3. Holzstreu (Pellets oder Späne)
Die ökologische Alternative aus gepressten Holzfasern oder Sägespänen.
- Vorteile: Biologisch abbaubar, angenehmer Holzgeruch, oft günstig, leichter als Bentonit
- Nachteile: Pellets zerfallen bei Nässe, bleibt an Pfoten kleben, mäßige Geruchsbindung bei Urin
- Kosten: ca. 3–6 Euro für 10 Liter
- Akzeptanz bei meinen Katzen: 3/5 Pfoten
Pellets vs. Holzspäne – der Unterschied im Alltag
Holzstreu ist nicht gleich Holzstreu. Die zwei häufigsten Formen unterscheiden sich im Alltag erheblich:
Holzpellets sind gepresste Zylinder, die bei Kontakt mit Feuchtigkeit zu feinem Sägemehl zerfallen. Das sieht auf den ersten Blick unordentlich aus, hat aber einen Vorteil: Das trockene Sägemehl fällt durch spezielle Siebtoiletten nach unten, während unverändertes Material oben bleibt.

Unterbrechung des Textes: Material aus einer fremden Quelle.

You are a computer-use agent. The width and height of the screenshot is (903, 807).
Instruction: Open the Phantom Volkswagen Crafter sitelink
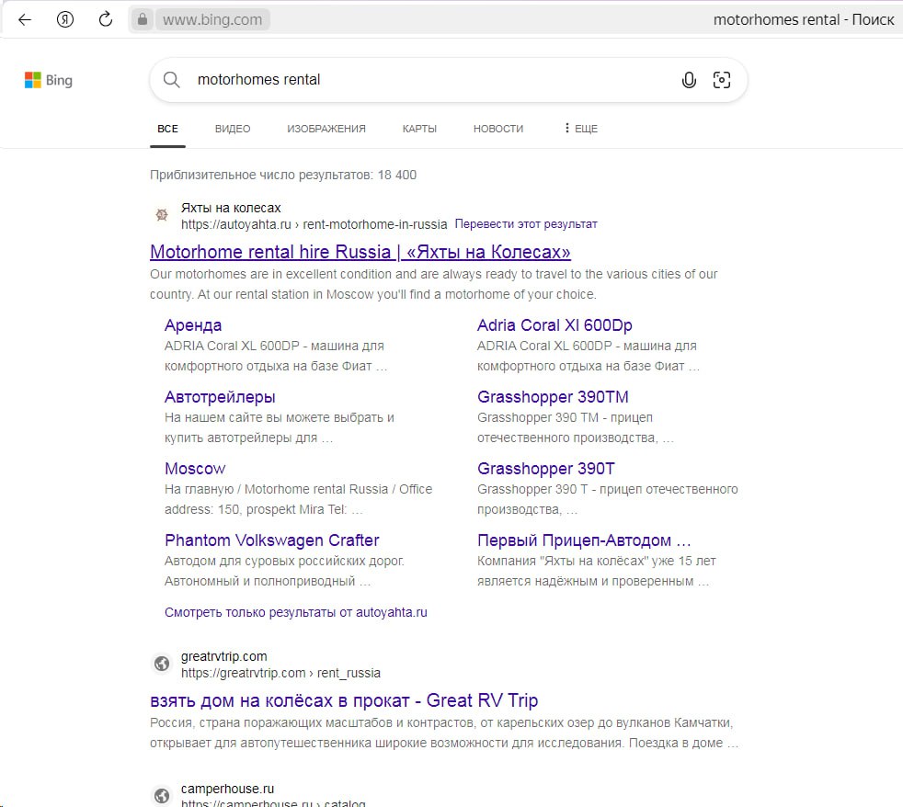(271, 540)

Du schaufelst nur den festen Kot heraus und leerst die untere Schale. Wichtig: Das funktioniert nur mit passenden Siebtoiletten, nicht mit gewöhnlichen Schalen.
Holzspäne hingegen verhalten sich mehr wie klassisches Streu – sie saugen Feuchtigkeit auf, ohne komplett zu zerfallen. Geruchsmäßig sind sie angenehmer im direkten Vergleich, aber die Bindung lässt nach ein bis zwei Tagen merklich nach. Für Katzen, die Buddeln lieben, ist diese lockere Textur oft attraktiver als die harten Pellets.

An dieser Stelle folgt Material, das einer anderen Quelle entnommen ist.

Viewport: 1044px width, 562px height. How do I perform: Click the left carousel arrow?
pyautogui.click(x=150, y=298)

4. Bio-Streu (Mais, Stroh, Gras)
Die neueste Generation: Streu aus Maiskolben, Weizenstroh oder Gras.
- Vorteile: Komplett natürlich, kompostierbar, teilweise sogar klumpend, leicht
- Nachteile: Teuer, manche Katzen wollen darin fressen statt buddeln, Insektenbefall möglich im Sommer
- Kosten: ca. 10–20 Euro für 10 Liter
- Akzeptanz bei meinen Katzen: 4/5 Pfoten
Worauf du beim Kauf und bei der Lagerung achten solltest
Bio-Streu aus Mais oder Gras klumpt tatsächlich erstaunlich gut – bei manchen Produkten fast so fest wie Bentonit. Der entscheidende Unterschied liegt in der Verarbeitungsqualität: Hochwertige Produkte haben eine gleichmäßige Korngröße und klumpen schnell, günstigere Varianten bleiben oft bröselig und verklumpen nicht richtig.
Das größte Alltagsproblem mit Bio-Streu ist die Lagerung im Sommer. Da es sich um organisches Material handelt, können sich in warmem, feuchtem Klima Trauermücken oder andere Insekten ansiedeln – besonders wenn eine geöffnete Packung länger steht. Kaufe deshalb lieber kleinere Mengen öfter, statt einen Großvorrat anzulegen. Aufbewahrung in einem luftdichten Eimer oder einer Metalldose hilft ebenfalls.